Korean Patent Registration No. 0359929 discloses a swing plate that provides a slope but does not disclose a point where a golf ball clogged in a protective net is not blocked by a protection net.

Korean Patent Registration No. 0359929

The present invention is intended to provide a sensing device for predicting the arrival point of a golf ball moving by impact.

It is to be understood that both the foregoing general description and the following detailed description are exemplary and explanatory and are not intended to limit the invention to the precise forms disclosed. Other objects, which will be apparent to those skilled in the art, It will be possible.

The sensing device of the present invention includes a photographing module for photographing a golf ball moving from a first position to a second position corresponding to a target point by a stroke; And an analyzing unit for analyzing the image taken by the photographing module and predicting an arrival point of the golf ball, wherein the photographing module comprises: And a plurality of these may be provided.

The sensing device of the present invention may include a plurality of photographing modules disposed at different positions along the direction in which the golf ball travels and an analyzing unit for analyzing the images photographed by the photographing modules.

This allows us to understand the speed of the golf ball including the speed and the direction of movement.

In addition, since the rotational direction including the rotational direction and the rotational speed of the golf ball is grasped, the trajectory of the golf ball can be grasped accurately.

Then, the arrival point of the golf ball can be accurately predicted using the detected moving speed and the rotational speed.

Therefore, if the sensing device of the present invention is installed in various facilities that simulate a golf course in a limited space, the user can be provided with an environment similar to an actual field.

1 is a schematic view showing a sensing device of the present invention.
2 is a schematic diagram showing the operation of the sensing device of the present invention.
3 is a schematic view showing another operation of the sensing device of the present invention.
4 is a schematic view showing deflection of golf.
5 is a schematic view showing a rotating golf ball;
6 is a schematic view showing a golf ball photographed by the photographing module.
7 is a schematic view showing a golf ball photographed by two photographing modules.
8 is a schematic view showing a plurality of photographing modules in a plan view.
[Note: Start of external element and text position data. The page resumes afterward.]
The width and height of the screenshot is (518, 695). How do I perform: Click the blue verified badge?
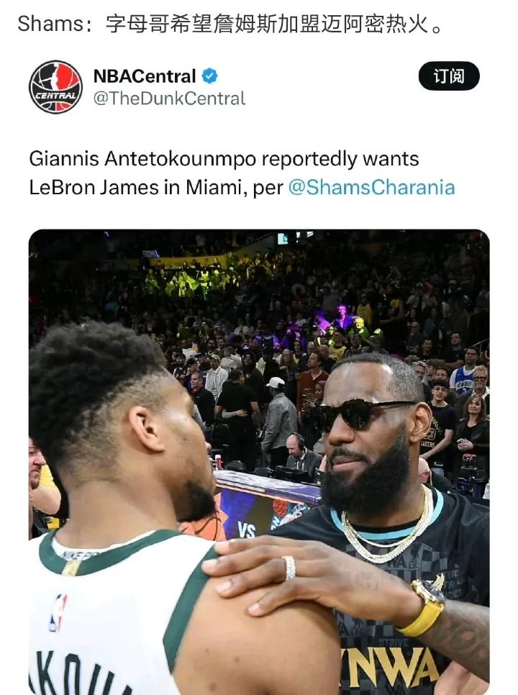coord(209,76)
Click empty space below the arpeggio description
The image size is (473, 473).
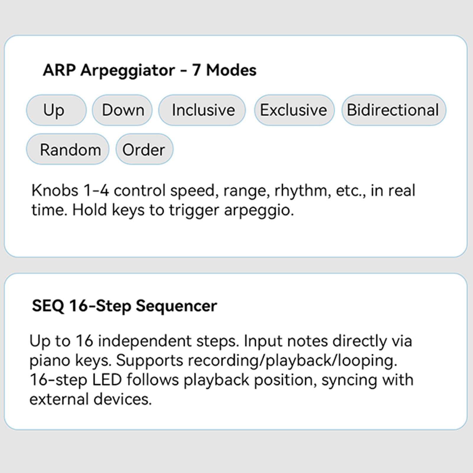click(236, 238)
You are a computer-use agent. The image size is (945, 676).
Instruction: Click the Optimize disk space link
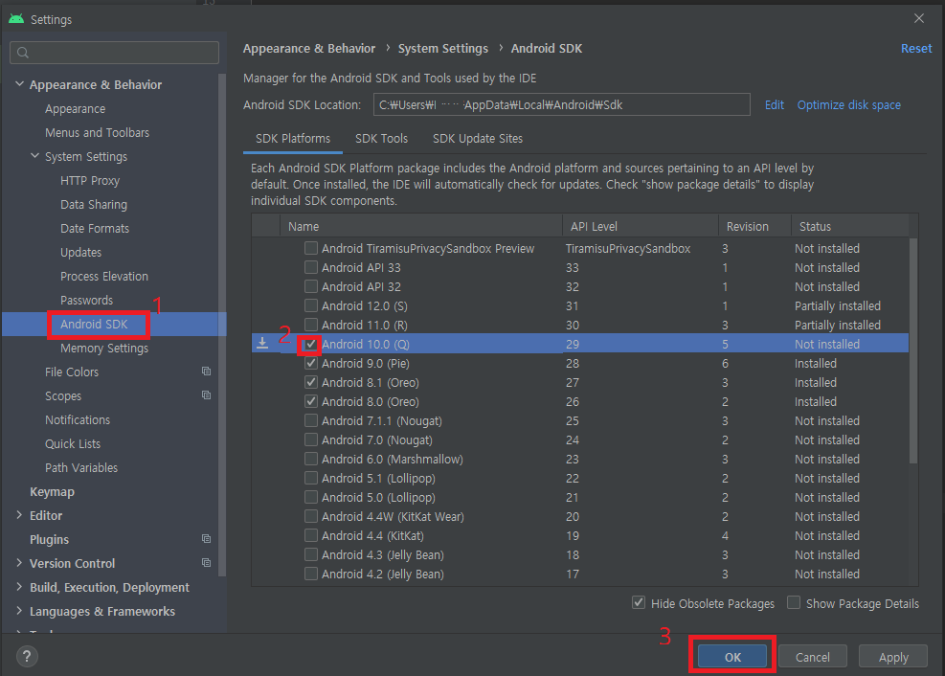(x=848, y=104)
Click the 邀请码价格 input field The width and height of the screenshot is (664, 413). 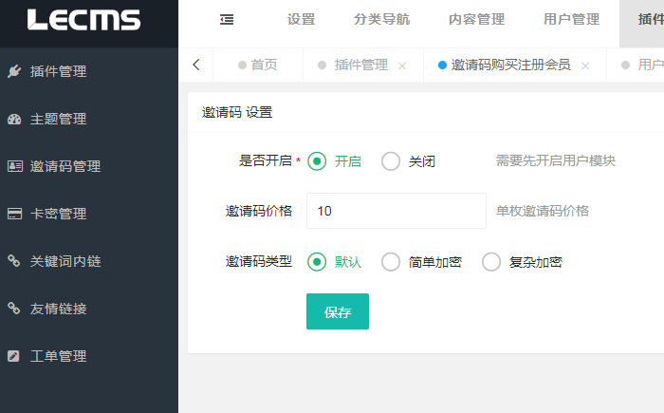(396, 211)
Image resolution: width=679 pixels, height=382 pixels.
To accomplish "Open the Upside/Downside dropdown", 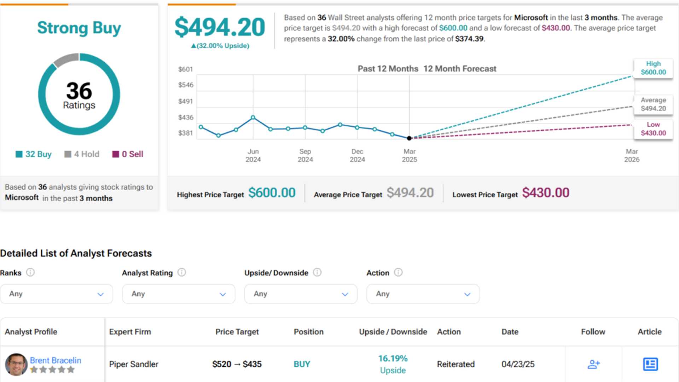I will point(300,294).
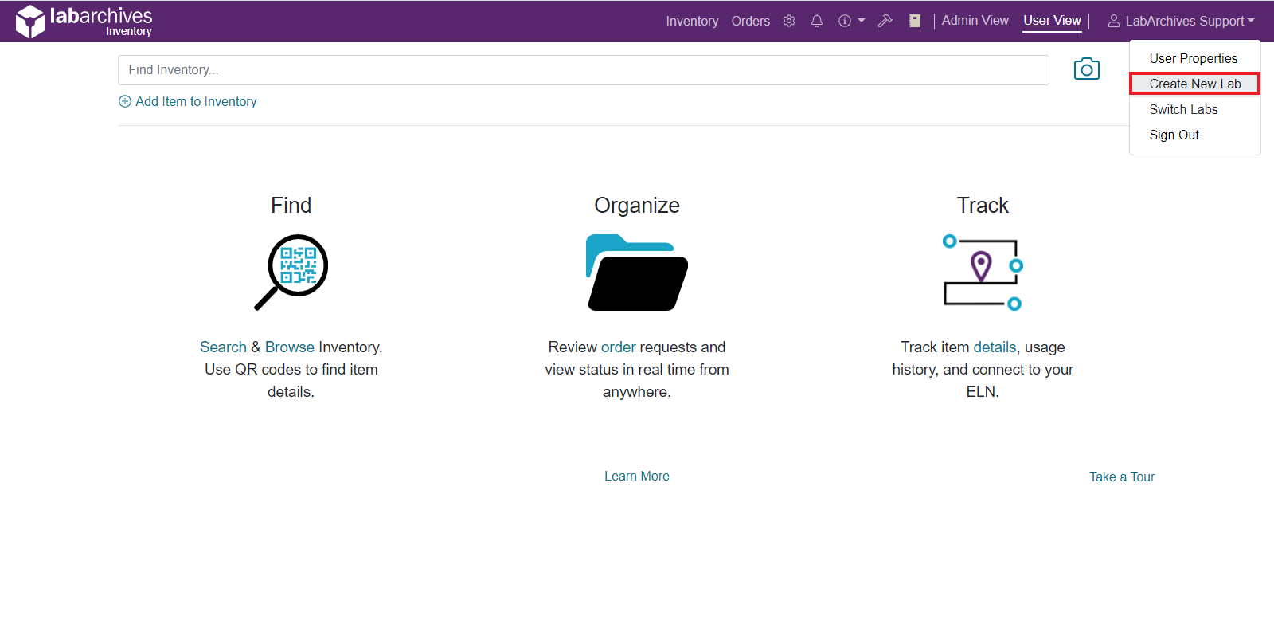The height and width of the screenshot is (620, 1274).
Task: Open User Properties from the menu
Action: point(1193,58)
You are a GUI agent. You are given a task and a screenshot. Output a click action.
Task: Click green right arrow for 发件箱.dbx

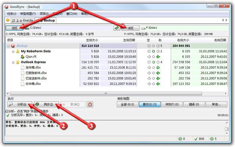(x=158, y=67)
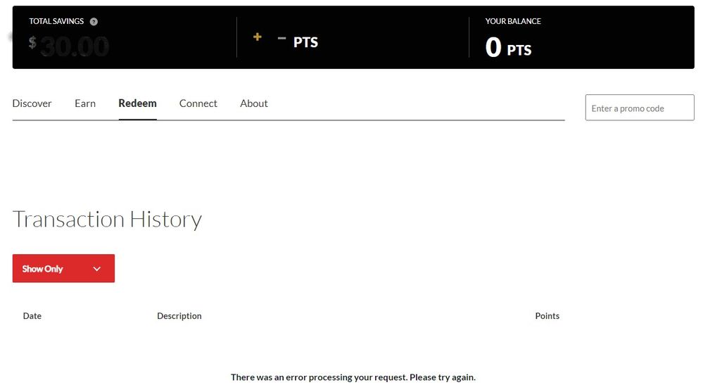This screenshot has height=385, width=703.
Task: Expand the Show Only filter dropdown
Action: (x=63, y=268)
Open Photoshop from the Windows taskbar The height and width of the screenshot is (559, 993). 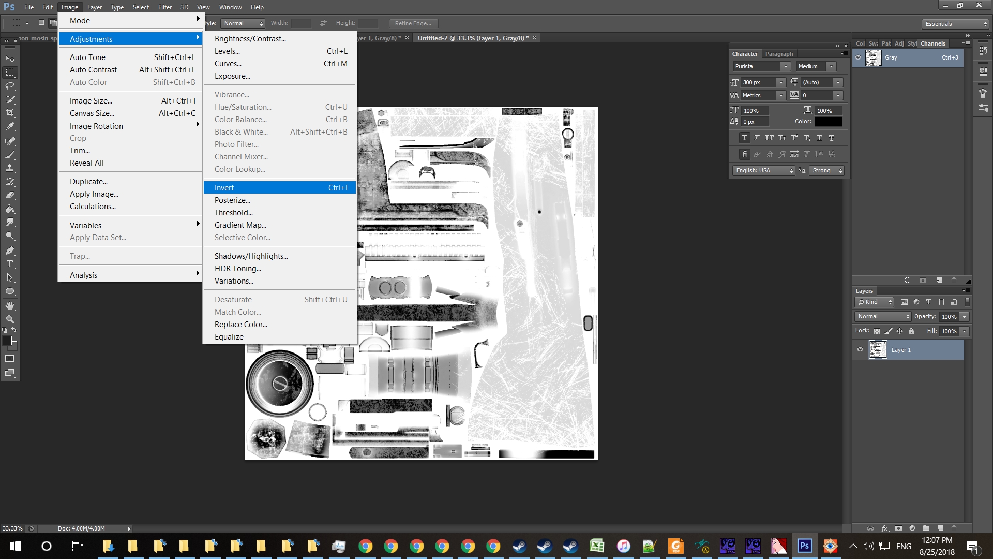click(804, 546)
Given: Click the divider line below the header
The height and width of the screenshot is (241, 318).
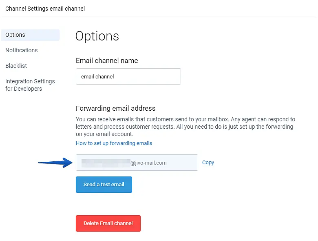Looking at the screenshot, I should [x=159, y=17].
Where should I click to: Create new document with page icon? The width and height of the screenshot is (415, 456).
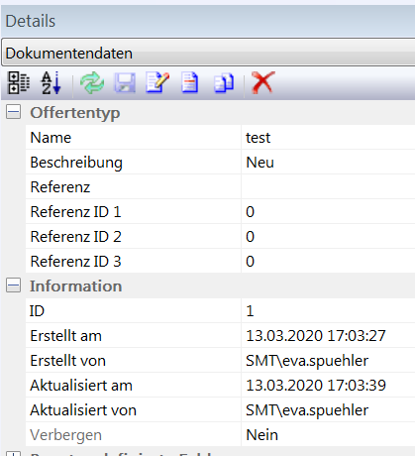[190, 82]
Hereinafter, embodiments of the present invention will be described in detail with reference to the accompanying drawings. The sizes and shapes of the components shown in the drawings may be exaggerated for clarity and convenience. In addition, terms defined in consideration of the configuration and operation of the present invention may be changed according to the intention or custom of the user, the operator. Definitions of these terms should be based on the content of this specification.

1 is a schematic view showing a sensing device of the present invention.

The sensing apparatus shown in FIG. 1 may include a photographing module 110 and an analysis unit 130.

The photographing module 110 can photograph the golf ball 10 moving from the first position P1 toward the second position P2 corresponding to the target point by the stroke. The data output from the photographing module 110 may be image data, and means for generating image data such as a camera may be provided in the photographing module 110 in order to acquire image data.

The first position P1 may be a position where the golf ball 10 is stopped. For example, in a practice field simulating a golf course, a first position P1 may be provided on the swing plate on which the golf ball 10 is placed. The second position P2 may be a position where a user hitting the golf ball 10 using the golf club desires to have the golf ball 10 arrive. The second position P2 may be a point of the hole corresponding to the final destination of the golf ball 10 or a passing point for reaching the hole.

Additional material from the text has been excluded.